There stood now, to his right and left, spears of iron, cannon balls, a small cannon, metal guns. They were rusty, and crude, compared to the beautiful wood craft I had been photographing. You have to wonder how long ago these weapons had been made, what battles they were used in, who wielded them. Was it a boy soldier? Who was he fighting? Why?…
On my way out I saw her behind the reception desk, the beautiful chocolate black woman.
“Thank you ma, I had a wonderful time!” I glowed my most charming smile on her.
“Come, come” she called, smiling. She knew how to smile. “Tell me. What department are you in? Is it Archaeology?”
She was too smart to have been deceived by my confidence.
“I am an art enthusiast.” I said, unable to take my eyes away from her.
“You people ehhh” she wagged her finger playfully at me.
I shrugged, “We are the ones who take your work to the whole world”
“Ehnhehn? What level of visibility will you give us?”
“The U.S… the UK — “
“The way you said the UK ehhh” … she laughed.

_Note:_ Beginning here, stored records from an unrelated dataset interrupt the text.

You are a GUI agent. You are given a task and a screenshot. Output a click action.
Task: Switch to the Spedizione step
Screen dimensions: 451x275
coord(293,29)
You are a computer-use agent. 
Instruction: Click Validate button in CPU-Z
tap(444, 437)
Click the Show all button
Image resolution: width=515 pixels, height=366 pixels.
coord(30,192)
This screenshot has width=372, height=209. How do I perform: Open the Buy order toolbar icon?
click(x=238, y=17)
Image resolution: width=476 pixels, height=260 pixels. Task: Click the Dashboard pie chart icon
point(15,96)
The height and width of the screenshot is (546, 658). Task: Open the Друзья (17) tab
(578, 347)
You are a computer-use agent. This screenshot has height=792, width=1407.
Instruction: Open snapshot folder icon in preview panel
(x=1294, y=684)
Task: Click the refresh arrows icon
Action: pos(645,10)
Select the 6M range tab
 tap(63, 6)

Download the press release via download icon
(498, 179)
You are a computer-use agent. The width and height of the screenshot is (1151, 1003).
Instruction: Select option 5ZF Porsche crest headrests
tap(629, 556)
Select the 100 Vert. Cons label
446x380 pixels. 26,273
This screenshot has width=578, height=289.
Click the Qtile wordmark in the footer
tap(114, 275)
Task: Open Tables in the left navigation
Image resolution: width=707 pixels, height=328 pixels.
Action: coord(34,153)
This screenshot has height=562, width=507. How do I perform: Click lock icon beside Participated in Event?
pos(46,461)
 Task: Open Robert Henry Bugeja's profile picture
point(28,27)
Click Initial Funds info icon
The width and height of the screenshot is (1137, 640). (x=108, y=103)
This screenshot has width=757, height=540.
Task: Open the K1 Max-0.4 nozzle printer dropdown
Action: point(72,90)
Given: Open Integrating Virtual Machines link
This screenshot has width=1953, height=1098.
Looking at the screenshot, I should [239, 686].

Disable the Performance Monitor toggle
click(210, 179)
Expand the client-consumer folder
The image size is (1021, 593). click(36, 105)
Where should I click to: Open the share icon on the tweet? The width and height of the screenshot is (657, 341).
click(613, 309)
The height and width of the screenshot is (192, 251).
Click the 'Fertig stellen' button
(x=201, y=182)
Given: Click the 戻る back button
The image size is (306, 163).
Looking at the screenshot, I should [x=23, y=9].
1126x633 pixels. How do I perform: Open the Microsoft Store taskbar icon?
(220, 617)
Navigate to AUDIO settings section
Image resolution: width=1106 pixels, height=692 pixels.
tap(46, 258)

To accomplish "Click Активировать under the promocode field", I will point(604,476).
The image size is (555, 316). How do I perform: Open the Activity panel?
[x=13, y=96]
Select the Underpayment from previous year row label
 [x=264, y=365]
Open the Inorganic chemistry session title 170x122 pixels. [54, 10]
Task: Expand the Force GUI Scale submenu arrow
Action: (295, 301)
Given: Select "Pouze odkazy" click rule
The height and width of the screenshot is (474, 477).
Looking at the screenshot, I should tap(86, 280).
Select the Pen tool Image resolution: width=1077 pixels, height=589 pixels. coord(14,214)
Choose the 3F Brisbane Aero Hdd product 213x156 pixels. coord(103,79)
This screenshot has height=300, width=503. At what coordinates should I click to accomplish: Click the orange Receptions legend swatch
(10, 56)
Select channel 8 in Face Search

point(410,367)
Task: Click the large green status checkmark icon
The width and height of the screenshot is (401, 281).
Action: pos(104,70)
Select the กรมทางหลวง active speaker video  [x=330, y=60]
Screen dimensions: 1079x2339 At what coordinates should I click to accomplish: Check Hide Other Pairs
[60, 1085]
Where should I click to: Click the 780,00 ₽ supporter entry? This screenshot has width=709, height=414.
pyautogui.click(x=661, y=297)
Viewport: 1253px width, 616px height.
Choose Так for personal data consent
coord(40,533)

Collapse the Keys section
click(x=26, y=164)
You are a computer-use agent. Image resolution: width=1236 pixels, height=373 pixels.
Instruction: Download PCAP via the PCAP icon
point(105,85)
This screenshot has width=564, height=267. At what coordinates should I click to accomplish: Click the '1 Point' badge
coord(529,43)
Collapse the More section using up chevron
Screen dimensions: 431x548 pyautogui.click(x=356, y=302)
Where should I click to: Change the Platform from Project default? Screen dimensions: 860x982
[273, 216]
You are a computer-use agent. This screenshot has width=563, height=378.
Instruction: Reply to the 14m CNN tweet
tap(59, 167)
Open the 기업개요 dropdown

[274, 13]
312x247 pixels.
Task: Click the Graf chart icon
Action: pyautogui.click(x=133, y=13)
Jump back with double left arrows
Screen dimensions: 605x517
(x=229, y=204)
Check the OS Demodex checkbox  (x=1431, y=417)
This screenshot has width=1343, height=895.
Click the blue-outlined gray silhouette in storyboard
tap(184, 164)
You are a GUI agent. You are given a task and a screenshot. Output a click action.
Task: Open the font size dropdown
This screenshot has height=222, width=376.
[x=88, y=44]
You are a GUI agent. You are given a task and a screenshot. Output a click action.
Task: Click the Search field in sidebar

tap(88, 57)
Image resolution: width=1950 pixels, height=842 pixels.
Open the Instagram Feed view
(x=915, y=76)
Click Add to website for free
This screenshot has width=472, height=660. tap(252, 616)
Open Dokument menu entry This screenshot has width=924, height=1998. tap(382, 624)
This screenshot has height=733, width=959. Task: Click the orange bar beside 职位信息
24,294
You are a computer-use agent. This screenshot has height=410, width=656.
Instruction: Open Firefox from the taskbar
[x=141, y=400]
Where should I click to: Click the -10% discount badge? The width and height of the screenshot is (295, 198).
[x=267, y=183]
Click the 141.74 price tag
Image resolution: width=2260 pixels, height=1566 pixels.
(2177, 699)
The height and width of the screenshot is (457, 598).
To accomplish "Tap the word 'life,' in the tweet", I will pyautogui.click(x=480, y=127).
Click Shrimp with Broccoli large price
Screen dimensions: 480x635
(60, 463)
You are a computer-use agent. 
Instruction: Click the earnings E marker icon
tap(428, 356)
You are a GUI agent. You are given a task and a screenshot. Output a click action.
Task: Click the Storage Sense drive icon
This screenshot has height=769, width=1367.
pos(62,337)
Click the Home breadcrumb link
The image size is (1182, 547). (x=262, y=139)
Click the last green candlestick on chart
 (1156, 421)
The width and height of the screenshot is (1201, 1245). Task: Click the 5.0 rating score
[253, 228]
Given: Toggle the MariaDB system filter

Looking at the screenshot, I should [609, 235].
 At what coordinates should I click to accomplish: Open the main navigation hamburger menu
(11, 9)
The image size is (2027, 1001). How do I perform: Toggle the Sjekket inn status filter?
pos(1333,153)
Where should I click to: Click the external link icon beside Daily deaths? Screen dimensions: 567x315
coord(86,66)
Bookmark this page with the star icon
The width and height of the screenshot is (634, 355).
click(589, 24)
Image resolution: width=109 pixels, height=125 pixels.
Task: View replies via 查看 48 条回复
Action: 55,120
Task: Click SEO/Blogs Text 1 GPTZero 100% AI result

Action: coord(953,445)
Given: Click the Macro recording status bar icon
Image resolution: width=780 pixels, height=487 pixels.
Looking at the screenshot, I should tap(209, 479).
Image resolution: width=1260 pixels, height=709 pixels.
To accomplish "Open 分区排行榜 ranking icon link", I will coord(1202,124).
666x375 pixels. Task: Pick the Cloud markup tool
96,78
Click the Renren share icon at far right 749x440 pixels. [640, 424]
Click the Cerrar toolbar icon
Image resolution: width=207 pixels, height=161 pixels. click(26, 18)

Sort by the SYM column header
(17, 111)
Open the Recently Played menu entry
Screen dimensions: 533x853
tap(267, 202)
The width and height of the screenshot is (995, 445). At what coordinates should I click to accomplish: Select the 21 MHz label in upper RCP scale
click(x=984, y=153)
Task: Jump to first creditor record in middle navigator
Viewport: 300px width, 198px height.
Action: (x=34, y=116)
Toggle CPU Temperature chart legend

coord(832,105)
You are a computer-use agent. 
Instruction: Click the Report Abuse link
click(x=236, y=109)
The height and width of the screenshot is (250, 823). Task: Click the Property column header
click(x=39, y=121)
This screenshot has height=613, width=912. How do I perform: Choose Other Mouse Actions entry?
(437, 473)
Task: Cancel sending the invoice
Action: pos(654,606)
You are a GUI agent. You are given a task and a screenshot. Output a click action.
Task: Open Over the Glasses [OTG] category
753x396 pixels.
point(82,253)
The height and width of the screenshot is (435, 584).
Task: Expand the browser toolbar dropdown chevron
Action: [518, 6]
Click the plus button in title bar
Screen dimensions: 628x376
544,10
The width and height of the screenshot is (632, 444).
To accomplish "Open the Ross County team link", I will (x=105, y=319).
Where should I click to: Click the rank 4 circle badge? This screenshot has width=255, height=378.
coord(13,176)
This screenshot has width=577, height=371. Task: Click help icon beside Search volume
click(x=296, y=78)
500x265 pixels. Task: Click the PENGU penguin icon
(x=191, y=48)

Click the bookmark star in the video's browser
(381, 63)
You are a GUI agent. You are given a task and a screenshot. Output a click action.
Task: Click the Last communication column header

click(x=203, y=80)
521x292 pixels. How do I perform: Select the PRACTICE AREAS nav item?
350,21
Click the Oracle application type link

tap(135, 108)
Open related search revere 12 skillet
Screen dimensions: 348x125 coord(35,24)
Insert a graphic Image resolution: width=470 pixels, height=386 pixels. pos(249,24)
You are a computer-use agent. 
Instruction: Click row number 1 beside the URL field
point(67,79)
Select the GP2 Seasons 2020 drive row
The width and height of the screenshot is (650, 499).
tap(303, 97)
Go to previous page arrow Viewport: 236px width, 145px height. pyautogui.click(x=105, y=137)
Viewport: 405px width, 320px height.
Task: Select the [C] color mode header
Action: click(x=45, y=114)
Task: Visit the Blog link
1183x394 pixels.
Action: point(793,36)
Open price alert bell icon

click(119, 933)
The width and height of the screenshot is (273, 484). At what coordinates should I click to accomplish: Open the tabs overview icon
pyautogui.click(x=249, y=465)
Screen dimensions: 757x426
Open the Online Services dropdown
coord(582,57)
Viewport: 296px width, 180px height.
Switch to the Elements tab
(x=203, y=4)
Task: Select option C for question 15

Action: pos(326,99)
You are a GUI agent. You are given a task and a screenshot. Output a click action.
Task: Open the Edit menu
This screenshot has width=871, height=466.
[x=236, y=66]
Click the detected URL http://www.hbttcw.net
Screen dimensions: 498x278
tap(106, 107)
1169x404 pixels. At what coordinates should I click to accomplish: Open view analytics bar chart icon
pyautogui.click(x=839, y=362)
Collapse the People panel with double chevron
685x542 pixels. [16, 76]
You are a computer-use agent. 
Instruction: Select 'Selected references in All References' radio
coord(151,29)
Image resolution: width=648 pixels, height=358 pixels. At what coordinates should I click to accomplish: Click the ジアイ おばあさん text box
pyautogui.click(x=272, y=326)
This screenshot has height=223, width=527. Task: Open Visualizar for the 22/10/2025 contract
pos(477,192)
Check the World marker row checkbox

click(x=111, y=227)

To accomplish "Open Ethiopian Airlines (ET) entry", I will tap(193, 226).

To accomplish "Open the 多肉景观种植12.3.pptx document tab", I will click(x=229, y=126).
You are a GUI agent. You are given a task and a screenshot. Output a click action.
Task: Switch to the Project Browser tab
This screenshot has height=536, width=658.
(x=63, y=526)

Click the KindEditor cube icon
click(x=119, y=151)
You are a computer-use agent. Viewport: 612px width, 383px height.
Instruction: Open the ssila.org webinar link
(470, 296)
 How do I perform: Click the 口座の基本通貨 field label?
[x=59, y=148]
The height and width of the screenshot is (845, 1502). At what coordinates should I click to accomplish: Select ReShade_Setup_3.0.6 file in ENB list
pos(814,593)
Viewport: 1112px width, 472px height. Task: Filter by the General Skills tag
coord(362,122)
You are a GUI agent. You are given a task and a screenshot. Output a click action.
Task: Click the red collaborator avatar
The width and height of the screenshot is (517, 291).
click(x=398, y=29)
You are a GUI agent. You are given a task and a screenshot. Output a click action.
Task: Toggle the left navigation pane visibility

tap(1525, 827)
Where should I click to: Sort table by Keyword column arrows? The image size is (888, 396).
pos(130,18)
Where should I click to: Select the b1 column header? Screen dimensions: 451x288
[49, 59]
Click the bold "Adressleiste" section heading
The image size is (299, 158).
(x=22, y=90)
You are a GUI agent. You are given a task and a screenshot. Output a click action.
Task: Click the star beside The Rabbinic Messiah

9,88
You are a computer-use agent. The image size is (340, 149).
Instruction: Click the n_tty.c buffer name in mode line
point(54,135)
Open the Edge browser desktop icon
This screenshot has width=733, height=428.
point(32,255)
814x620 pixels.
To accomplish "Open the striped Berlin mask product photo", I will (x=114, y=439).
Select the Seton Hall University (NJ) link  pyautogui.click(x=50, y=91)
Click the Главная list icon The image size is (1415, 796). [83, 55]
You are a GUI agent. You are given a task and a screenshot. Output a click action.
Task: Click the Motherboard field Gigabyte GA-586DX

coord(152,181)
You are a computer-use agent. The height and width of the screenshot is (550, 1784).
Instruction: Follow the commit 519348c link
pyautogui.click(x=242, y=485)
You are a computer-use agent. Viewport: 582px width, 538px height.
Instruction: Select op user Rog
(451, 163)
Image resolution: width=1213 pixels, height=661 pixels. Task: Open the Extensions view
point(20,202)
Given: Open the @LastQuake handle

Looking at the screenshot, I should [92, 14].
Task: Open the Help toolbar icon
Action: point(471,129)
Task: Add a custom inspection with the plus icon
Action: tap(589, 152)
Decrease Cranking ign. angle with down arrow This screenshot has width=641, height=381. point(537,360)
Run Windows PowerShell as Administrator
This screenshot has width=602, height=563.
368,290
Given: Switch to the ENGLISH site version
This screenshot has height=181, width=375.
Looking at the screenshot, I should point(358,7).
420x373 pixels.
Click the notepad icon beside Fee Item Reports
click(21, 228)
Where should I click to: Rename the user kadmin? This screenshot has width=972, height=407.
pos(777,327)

She still didn’t believe me, but I didn’t care. What interested me was that she was avoiding my gaze.
I have enjoyed a few virtual museum tours. You might like to see the images of ancient Babylonian gods in Iran’s ancient museum, or the grave of the great Khan’s wife at the Taj Mahal. I got you some links, whichever part of the world you want to explore. Happy International Museum Day, in arrears.